What is it that makes homes smart? What do people mean when they talk about smart homes?
A decade ago, the definition would have looked a lot different than it does today. Then, someone that had lights, sprinklers and a thermostat that were on a programmed timer would have considered their home smart.
Today, the definition includes more complex technology as the home automation and smart tech fields expand at a rapid place and different types of technologies converge. A clear definition must recognize that a smart home network will be made up of several different electronics that all have a different purpose: communication, security, and entertainment.
With so many different opinions on the definition of a smart home, it can be frustrating for people looking to upgrade to a smart home, either through construction or through purchasing a new home, and also for those looking to sell a home they consider smart. Coldwell Banker, the real estate company, found this to be the case, and so they now provide their realtors with the following definition:
“A home that is equipped with network-connected products (i.e., “smart products,” connected via Wi-Fi, Bluetooth or similar protocols) for controlling, automating and optimizing functions such as temperature, lighting, security, safety or entertainment, either remotely by a phone, tablet, computer or a separate system within the home itself. The home must have a smart security feature or a smart temperature feature in addition to a reliable internet connection. It then must include at least two features from a list of smart options, including appliances, entertainment, lighting, outdoor sensors, and safety detectors.”

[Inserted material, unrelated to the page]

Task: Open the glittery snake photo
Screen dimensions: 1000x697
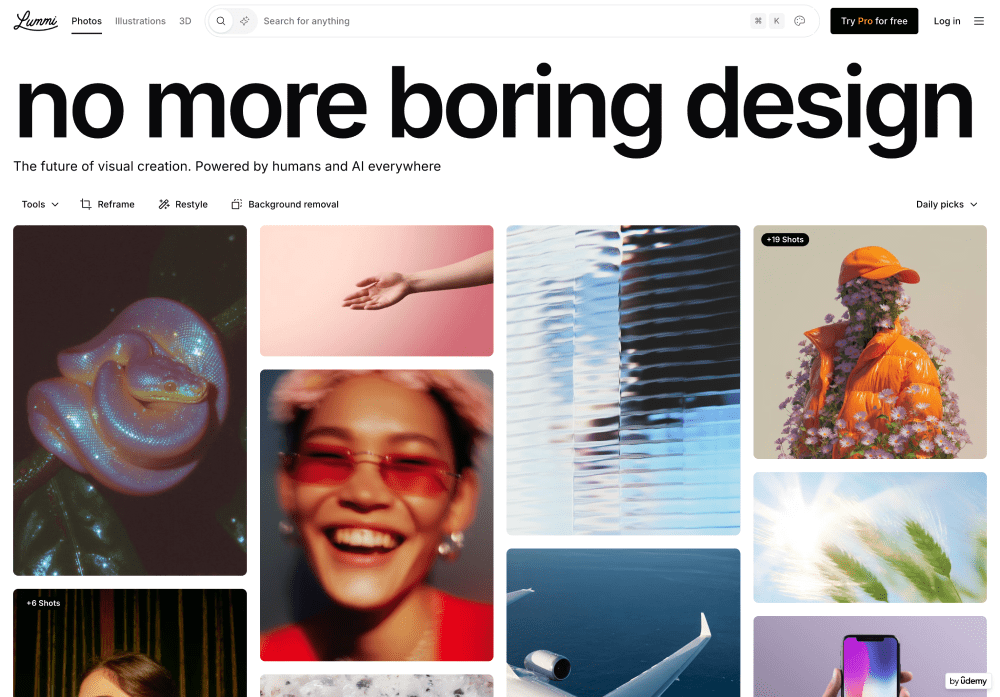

Older homes were not built for smart technology, so homeowners have to retrofit the smart technology. Many new homes are being built with smart technology in mind, so already include the wiring needed.
For non-real estate purposes, it is more common to define a smart home as a building (not always a home – could be a work space or business) that is equipped, either through specific wiring or through add-on equipment, with technology that allows residents or occupants convenience, comfort, security, and energy-efficiency through the ability to program, control, and/or remotely control electronic devices through a digital or voice command. The electronics that can be controlled include large appliances, lights and light switches, fans, thermostats, cameras, washers and dryers, television, and more.
It’s common for most of today’s consumers to own at least one smart product, and millennials are a group that are adapting smart technology at a rapid pace, and the generations that follow them will be generations that have never lived without this technology.
Of the key drivers of smart homes is its ability to offer money and energy saving options. This is individually rewarding, but it is also good for the planet. As more and more benefits are offered to home and business owners that find ways to reserve the limited resources of Earth, smart home technology stands out as a green solution.
How would you define what a smart home is?